# need help



## Brevard13 (Nov 28, 2010)

I bought a taurus m85 .38 special off a guy I know. I'm not a taurus fan but for the price I wasn't going to pass it up. Love the feel and everything. Brought it to work with me to show a guy who is always talking to me about guns. Hewas looking at it and says you need to get the rust out of the barrel. Apparently during my intial inspection I missed it. Just right past the muzzle. Not bad. What is the best way to remove it?

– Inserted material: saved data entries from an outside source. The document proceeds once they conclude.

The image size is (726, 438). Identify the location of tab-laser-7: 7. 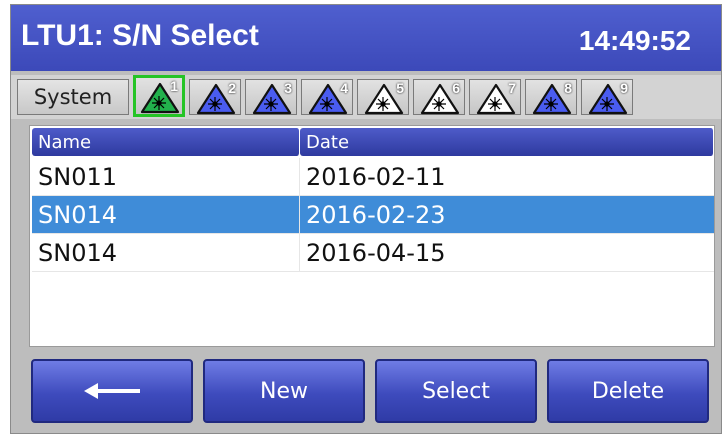
(495, 97).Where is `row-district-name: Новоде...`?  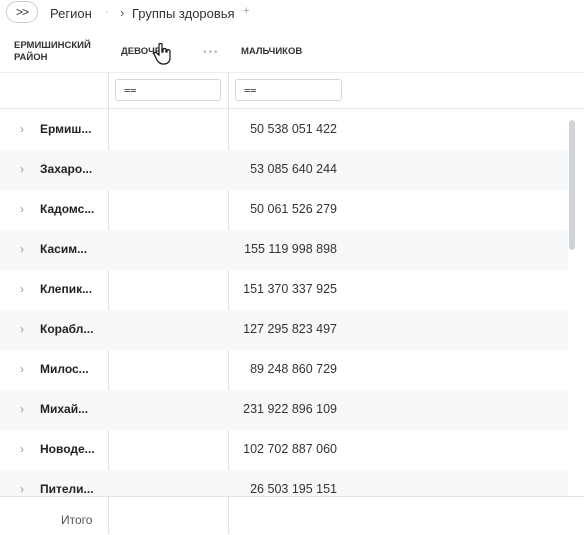 row-district-name: Новоде... is located at coordinates (68, 449). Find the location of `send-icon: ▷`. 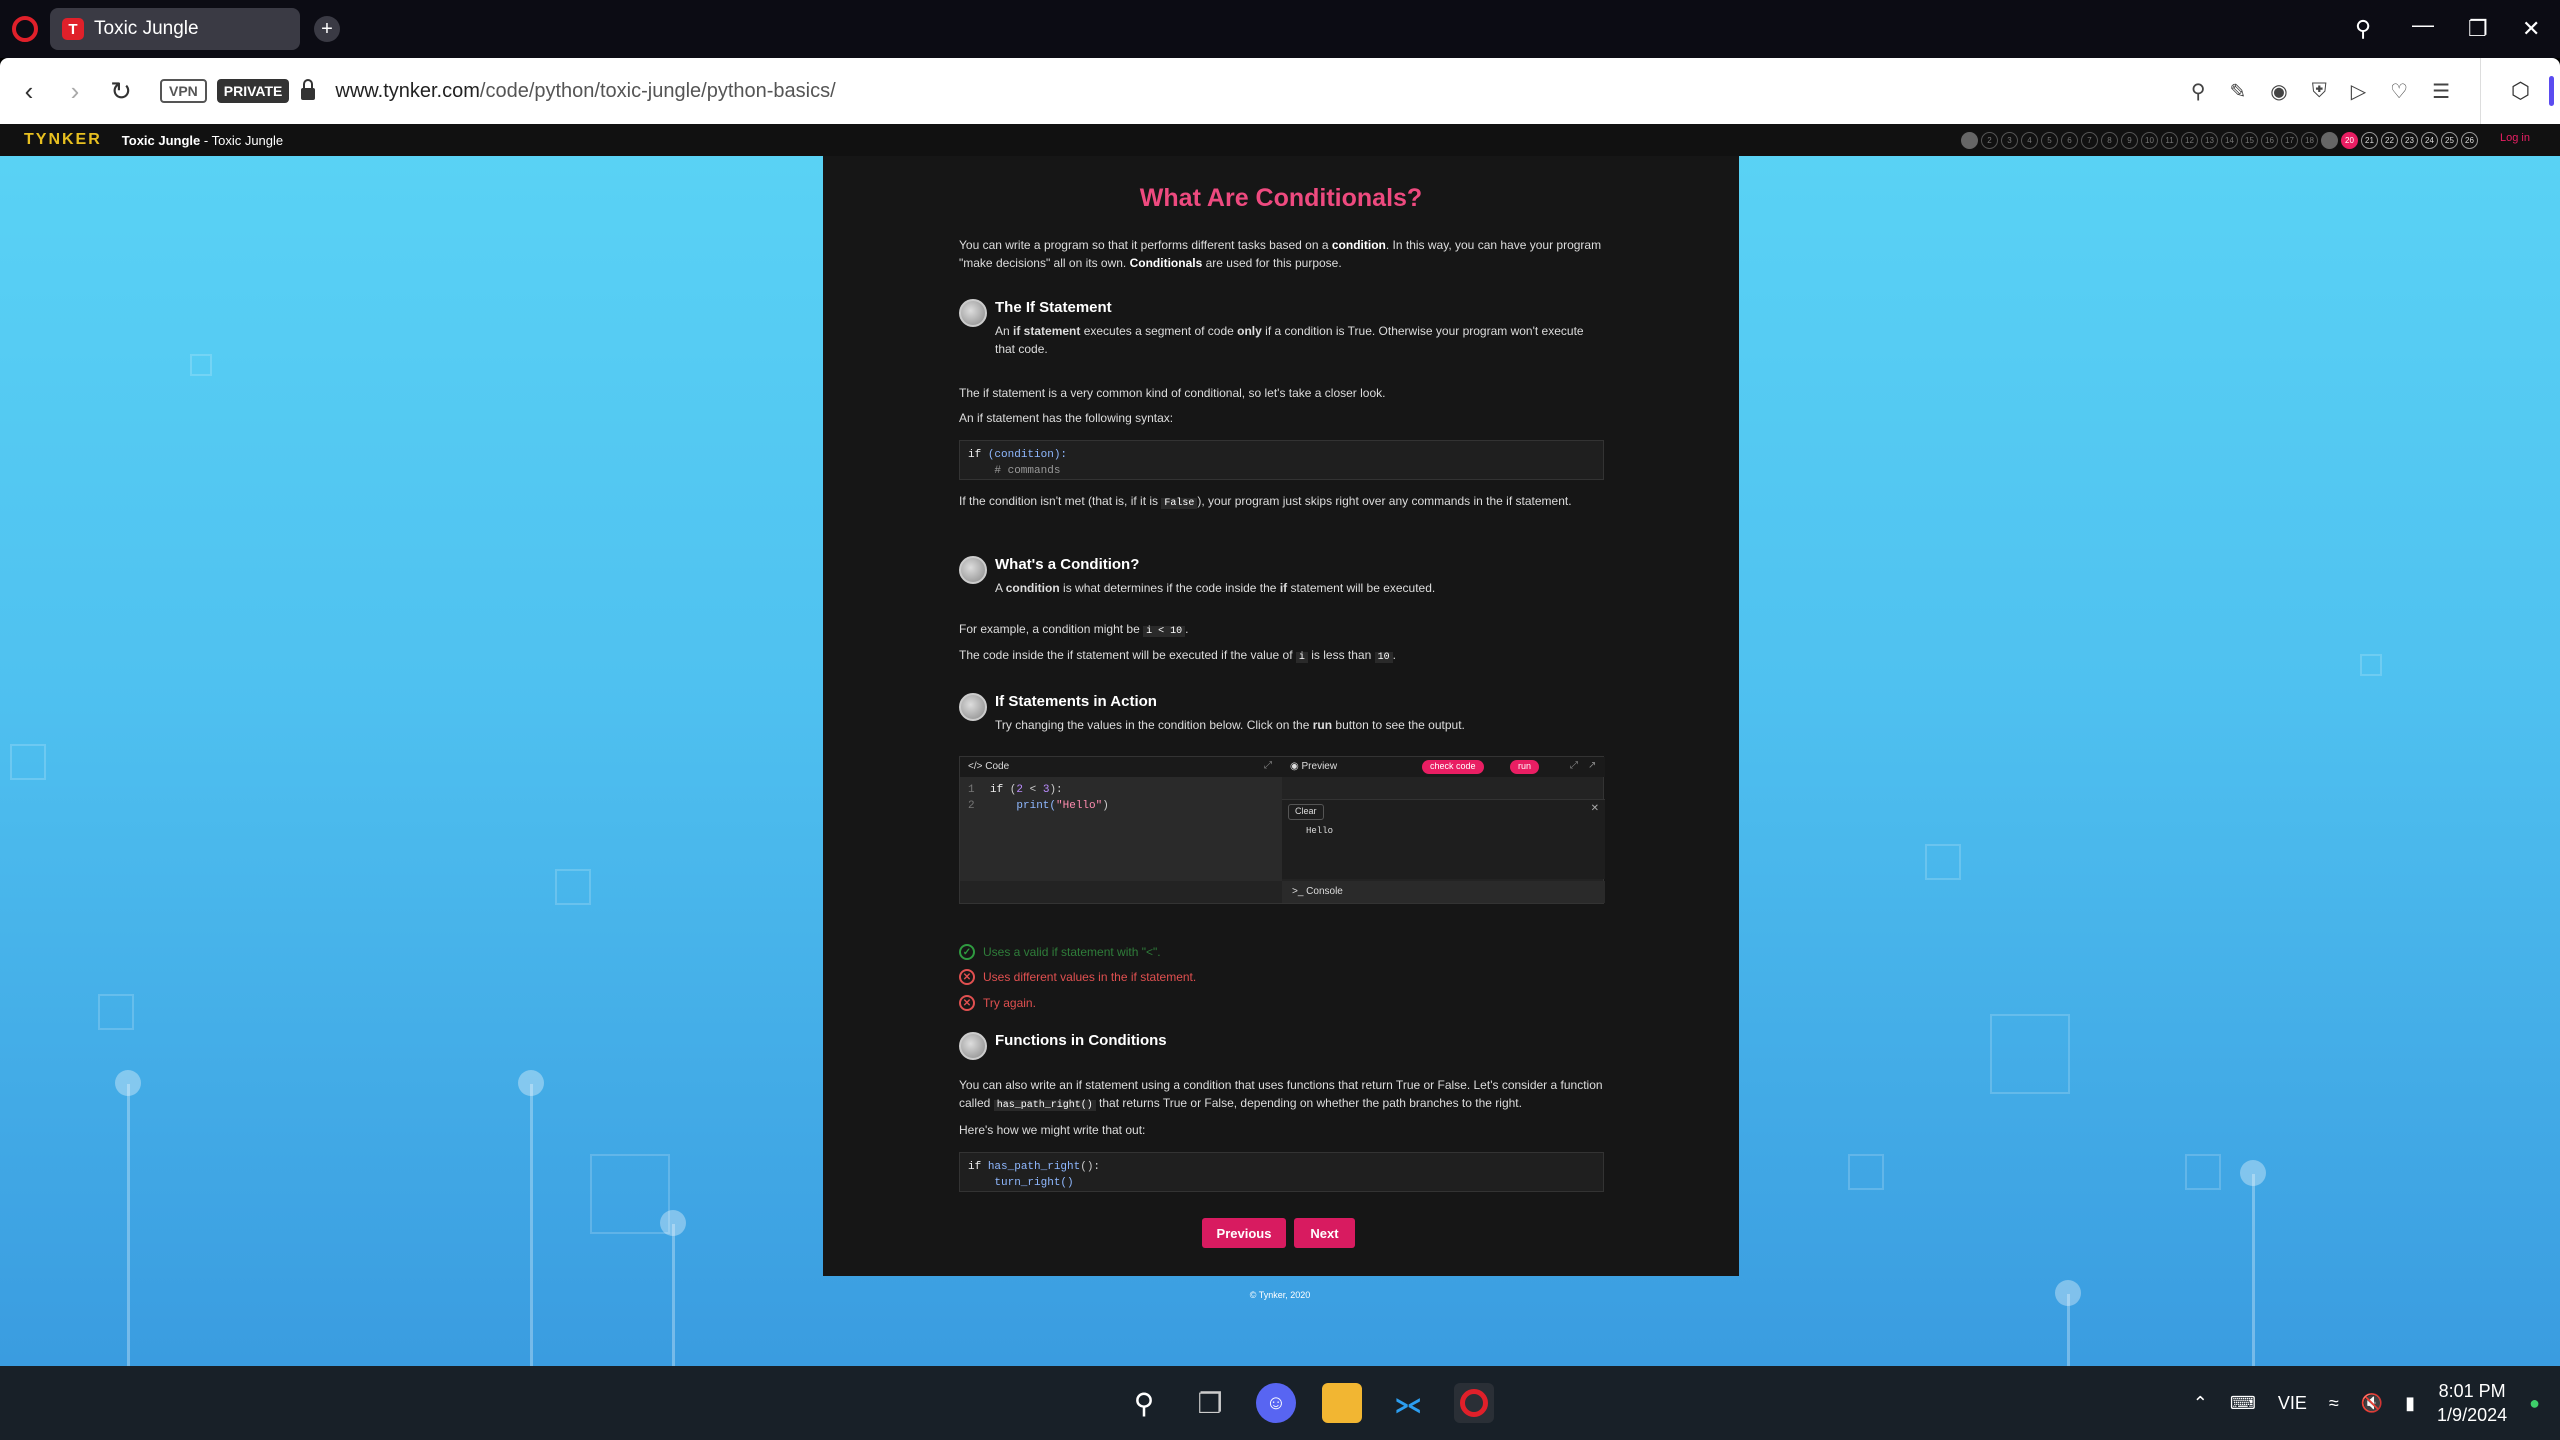

send-icon: ▷ is located at coordinates (2358, 92). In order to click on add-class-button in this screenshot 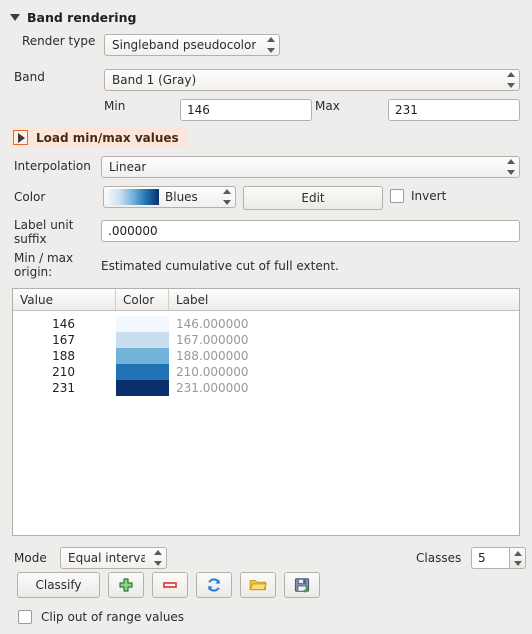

Rust on a gun (except for the outside of an old single shot 12 gauge is something I have never experienced before and any advice would be appreciated.


----------



## Steve M1911A1 (Feb 6, 2008)

First use a bronze brush and a little oil.
Then use a tight patch and a little oil.

If that doesn't work, try using JB Bore Paste.


----------



## EliWolfe (Nov 20, 2010)

[QUOTE Rust on a gun (except for the outside of an old single shot 12 gauge is something I have never experienced before and any advice would be appreciated.[/QUOTE]

I have a Charter Arms Bulldog .44 spl. Love the little thing (Magnaported with Pachmeyer grips), but I nicknamed it Neil (Young) because on this gun Rust Never Sleeps! It is definitely an example of getting what you pay for, and I suspect you have the same deal. Good news is you don't have rust working on the bluing like I do. I confess to sloppy maintenance being a goodly part of the problem, I just never had a gun so rust prone before. I love the .44spl., and think [email protected] should bring back the Stainless 696, and throw in the 3913 to boot! :smt082
Good luck and let us know how it shoots and be sure to clean that sucker thoroughly whence returning home.
Regards, Eli


----------